[Page and screen pointing data]

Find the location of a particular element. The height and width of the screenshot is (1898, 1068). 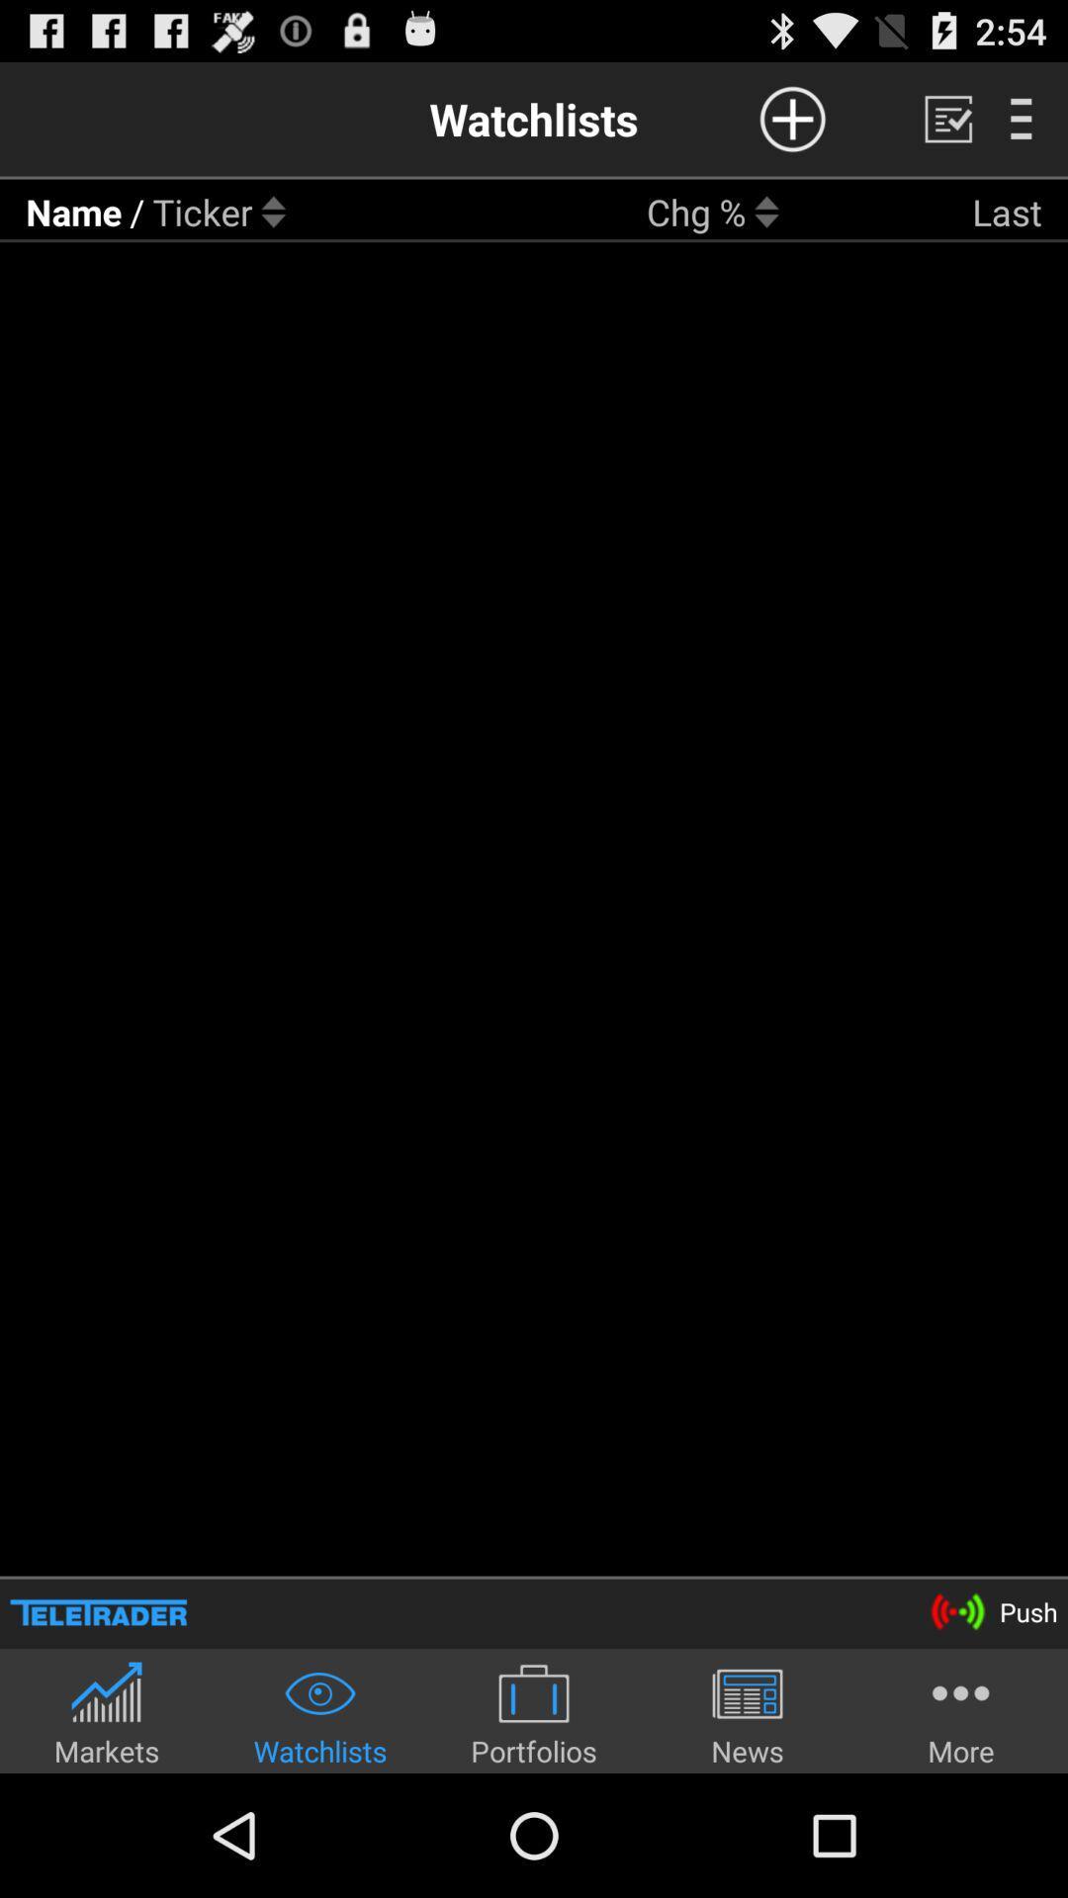

ticker is located at coordinates (203, 212).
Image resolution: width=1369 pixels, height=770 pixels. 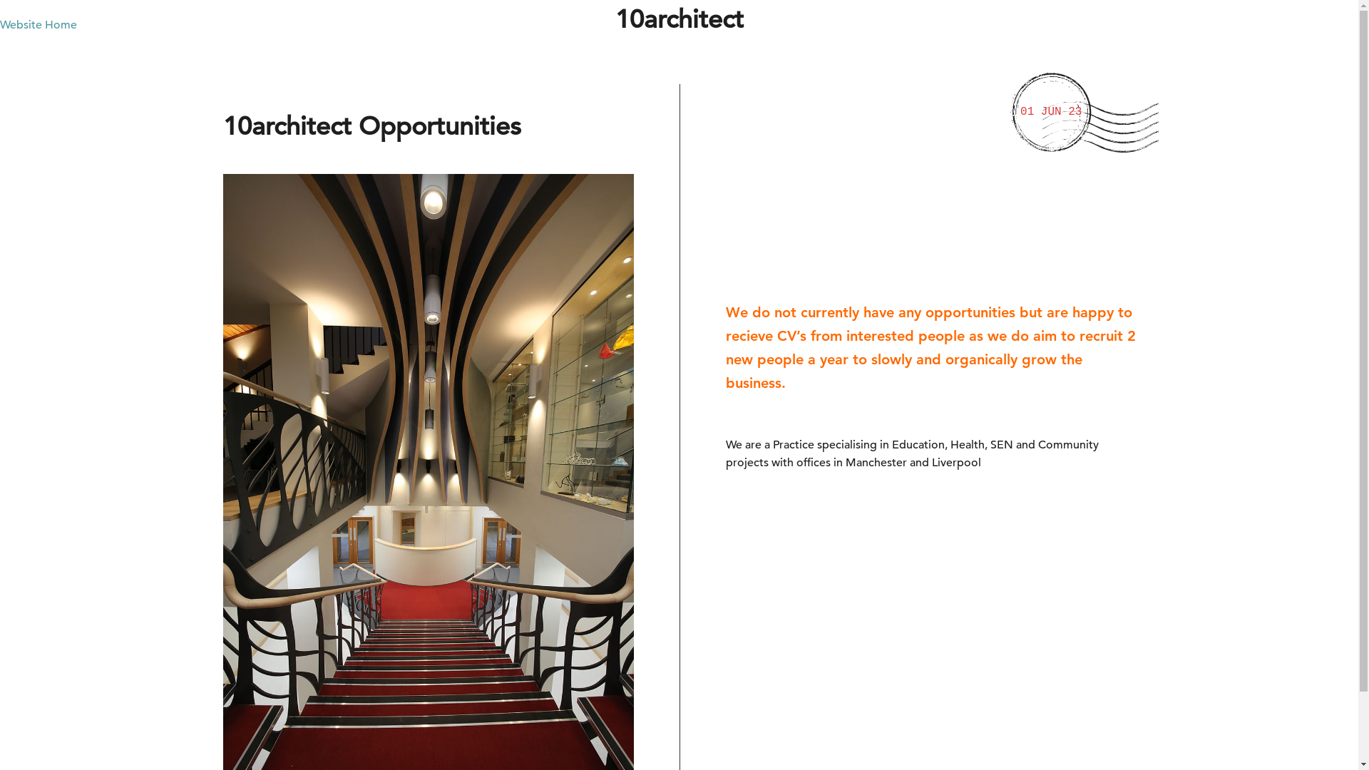 What do you see at coordinates (38, 24) in the screenshot?
I see `'Website Home'` at bounding box center [38, 24].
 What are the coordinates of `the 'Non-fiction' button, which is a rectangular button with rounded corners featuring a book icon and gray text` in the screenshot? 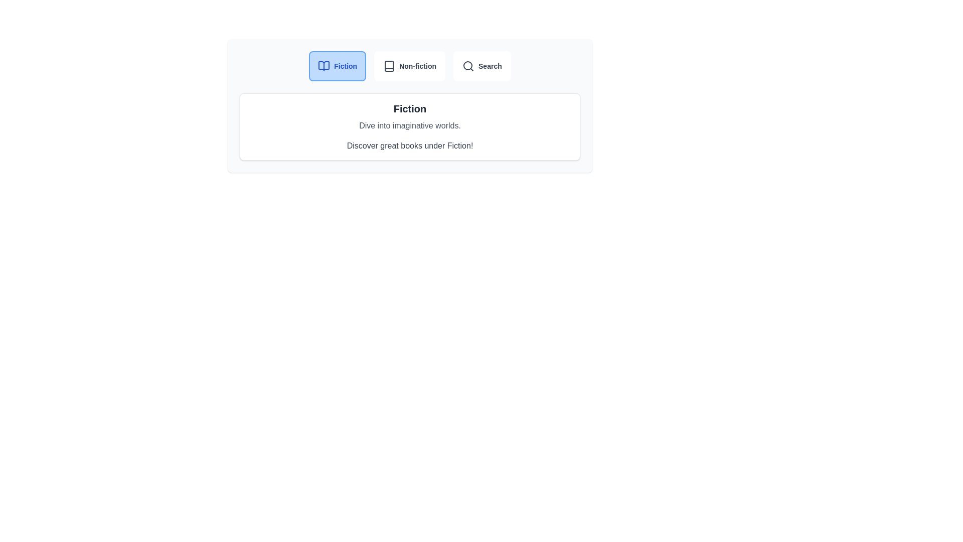 It's located at (410, 66).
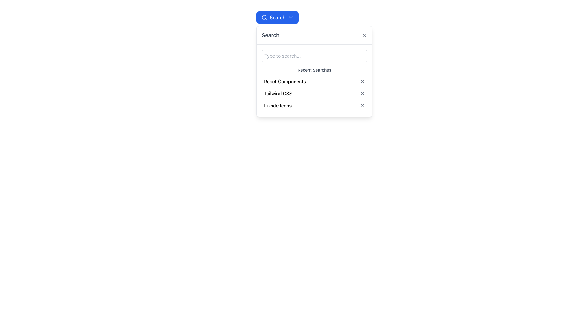  What do you see at coordinates (291, 17) in the screenshot?
I see `the Chevron Down icon located within the 'Search' button` at bounding box center [291, 17].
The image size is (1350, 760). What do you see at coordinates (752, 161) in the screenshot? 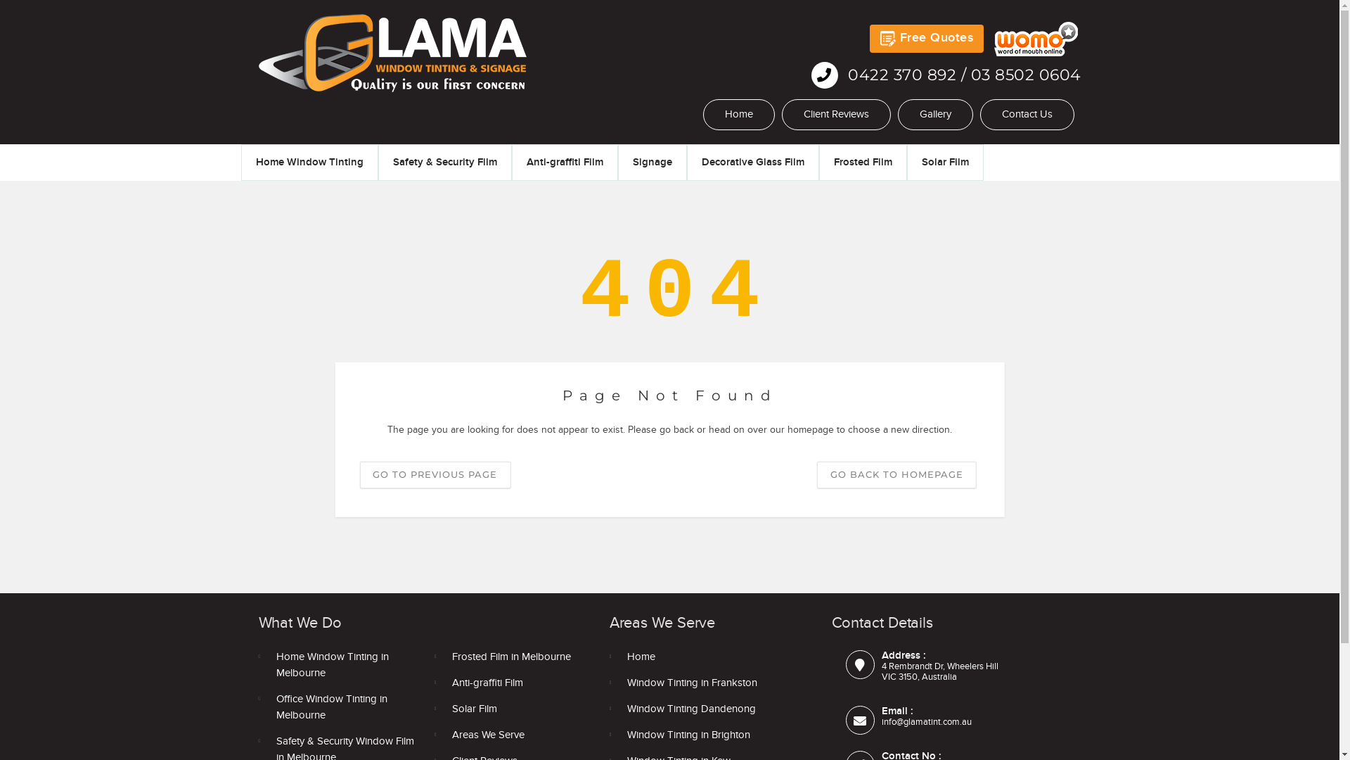
I see `'Decorative Glass Film'` at bounding box center [752, 161].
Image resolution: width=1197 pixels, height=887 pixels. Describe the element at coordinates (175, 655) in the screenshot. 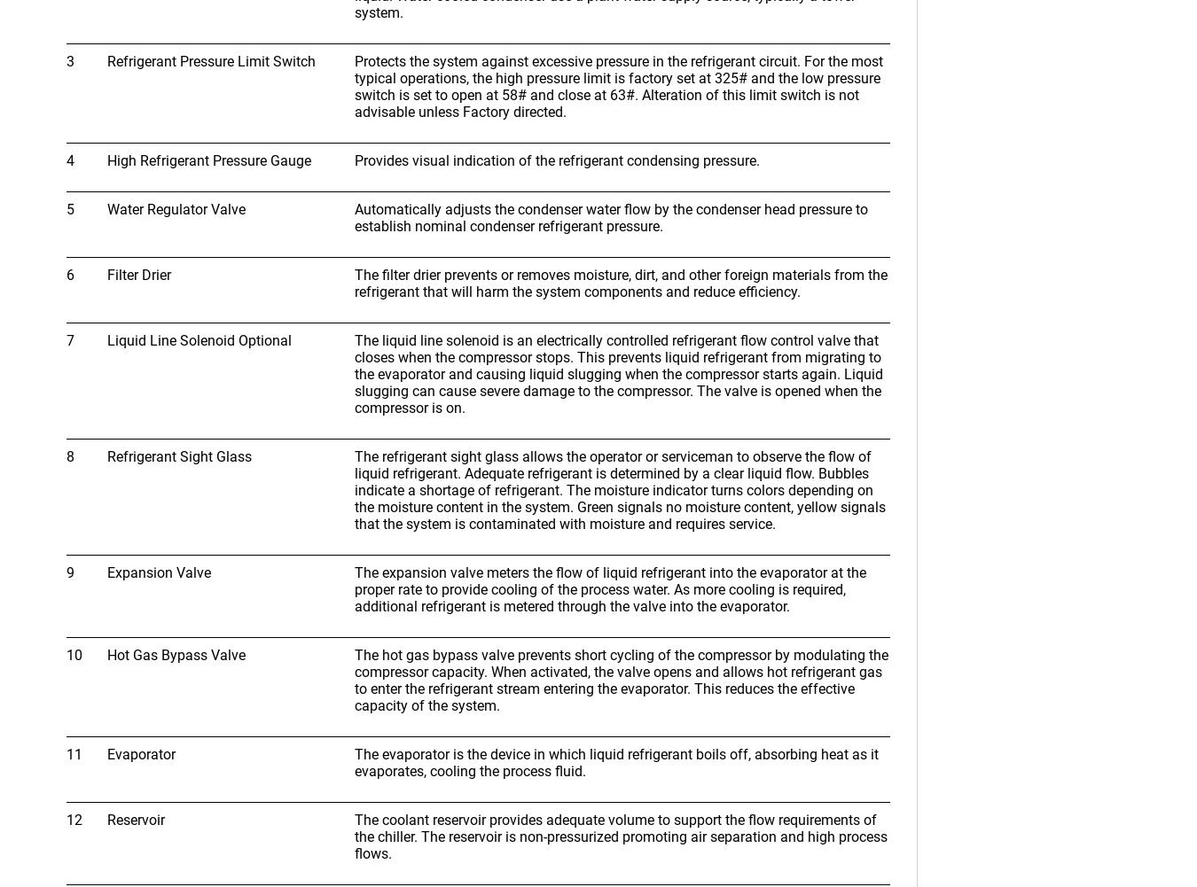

Requirements: Can you rewrite the items from the line that has "The image size" through the end of the items, replacing "screenshot" with "capture" and changing nothing else? Leave the pictures out of your answer.

Answer to this exercise:
The image size is (1350, 760). What do you see at coordinates (752, 161) in the capture? 
I see `'Decorative Glass Film'` at bounding box center [752, 161].
Image resolution: width=1197 pixels, height=887 pixels. Describe the element at coordinates (175, 655) in the capture. 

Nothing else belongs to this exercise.